Thank you. And our next question comes from the line of Gena Wang of Barclays. Your line is now open.
Thank you for taking my question. The first one is regarding EXONDYS 51 launch in the US. 40% to 50% of patients opted have quit. Just wondering what is the breakdown of these patients on Medicaid and commercial care?
Yes, actually Gena. Thanks for the question. But I don't have the actual breakdown from a port standpoint from commercial to Medicaid. But I can tell you it's been pretty universal right from the beginning from right at the start, the ports came out of left field and it was all kids. It was lot of kids. So, I am assuming the mix is going to be the same, because really, it's about the disease progression with the child and whether they can find the veins or not has been uniform across the spectrum of ages. So, I don't have the breakdown for Medicaid, but you can assume it's roughly split.
I see. Okay and just a very quick question regarding the European filing. Can you remind us the data that were included in the submission package and for the ex-US launch, which countries you can launch with FDA approval and which countries you will have to depend on the European approval?
Well, there is two things. First, the application itself. So, the application is a fulsome robust discussion of all the clinical data that we have around EXONDYS 51. So, it is not merely an example of biological data, its functional data. We have obviously dystrophin production is important. We have good backgrounders on things like exon 44 amenable children alike then we go into clinical data. We've got information on the 6-minute walk, time to loss of ambulation, we have some recent data that we have yet to publish, but we are working on that. But some good data on pulmonary function test it will support the approval process. It is a very robust discussion of clinical data generally. As relates to launch countries they're really in Europe in particular there are really aren't any countries that one could commercially launched a drug without an approval so it's a really commercially launch the drug will be depended upon a positive response from EMA and then working throughout the reimbursement issues in individual countries. In the interim, we do have a Managed Access. The Managed Access Program is broadly across the world we've got European countries, we've got Middle East, North Africa, South America, Asia. But that's not a commercial launch, although there is we do sell the drug in that situation. It's not a commercial launch for name patient basis and we've rolled this out in two waves over the last couple of months.

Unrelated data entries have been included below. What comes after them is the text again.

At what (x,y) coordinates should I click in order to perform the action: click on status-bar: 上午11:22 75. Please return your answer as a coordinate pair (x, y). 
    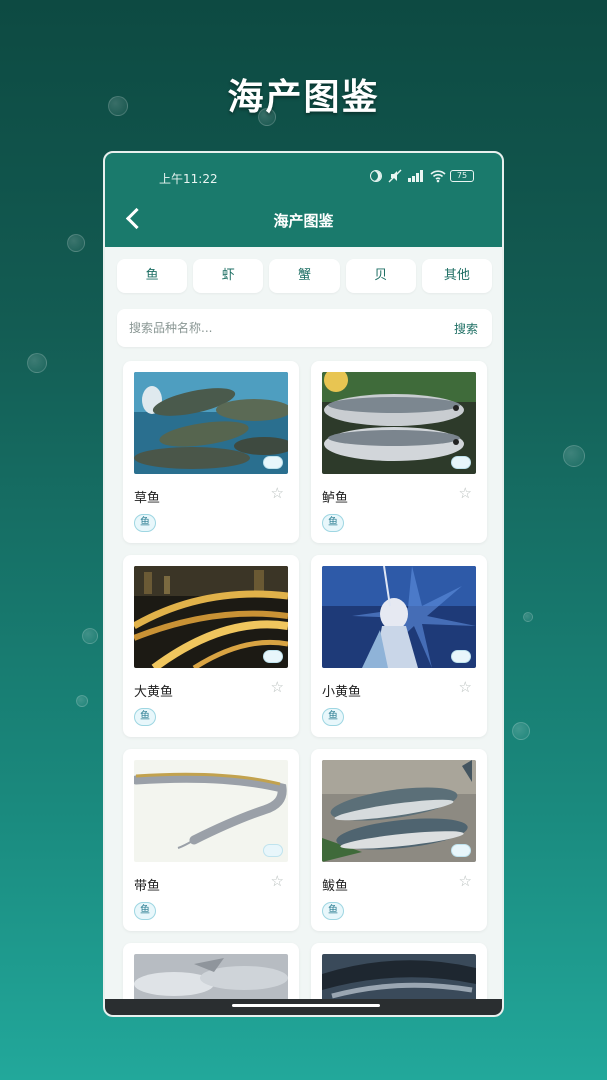
    Looking at the image, I should click on (304, 177).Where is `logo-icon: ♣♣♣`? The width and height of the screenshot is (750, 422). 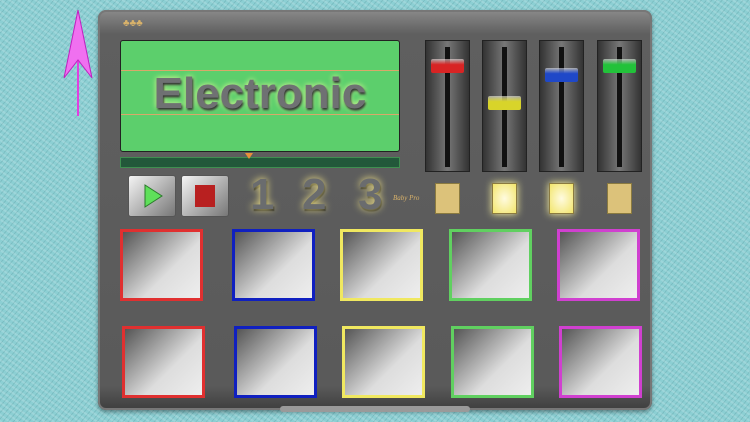
logo-icon: ♣♣♣ is located at coordinates (133, 24).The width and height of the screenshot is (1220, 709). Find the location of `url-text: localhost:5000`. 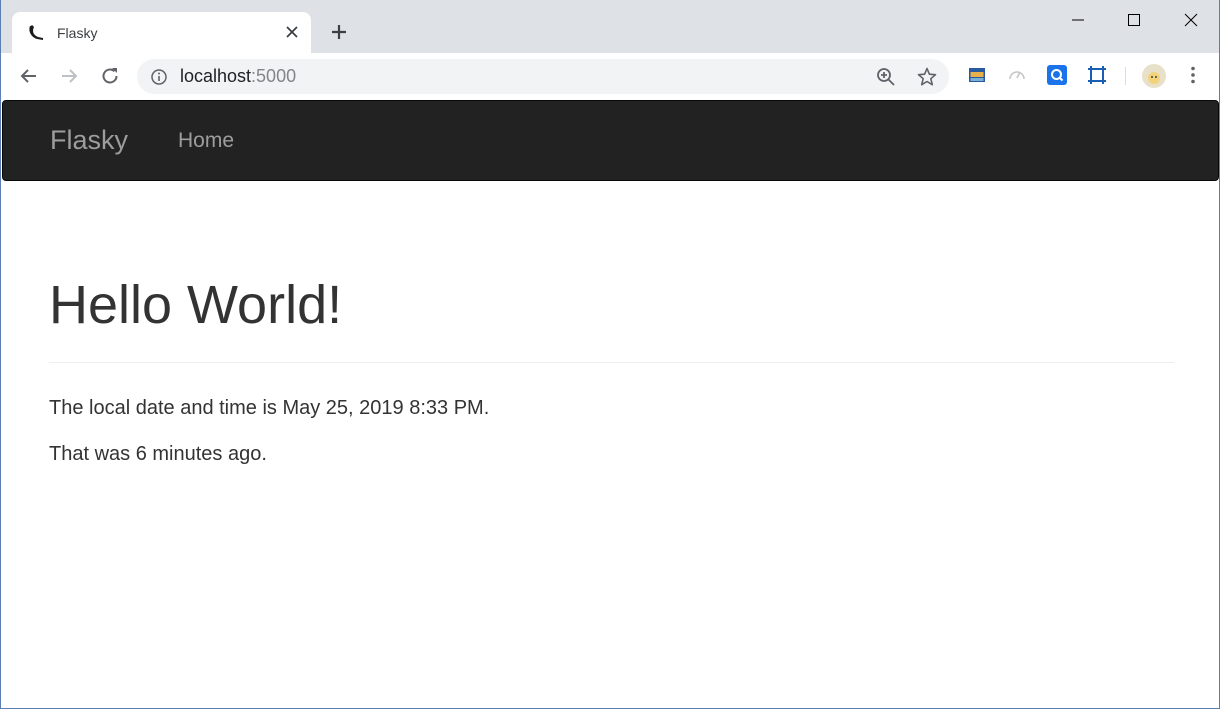

url-text: localhost:5000 is located at coordinates (238, 76).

Thank you. I'm showing no further questions at this time. I would like to turn the conference back over to Doug Ingraham, President and Chief Executive Officer for closing remarks.
Thank you everyone for joining today's call. We look forward to updating you on our ongoing progress in the company -- coming months and with that I would ask you all have a good evening.
Ladies and gentlemen, thank you for your participation in today's conference this concludes the program you may now disconnect. Everyone have a great day.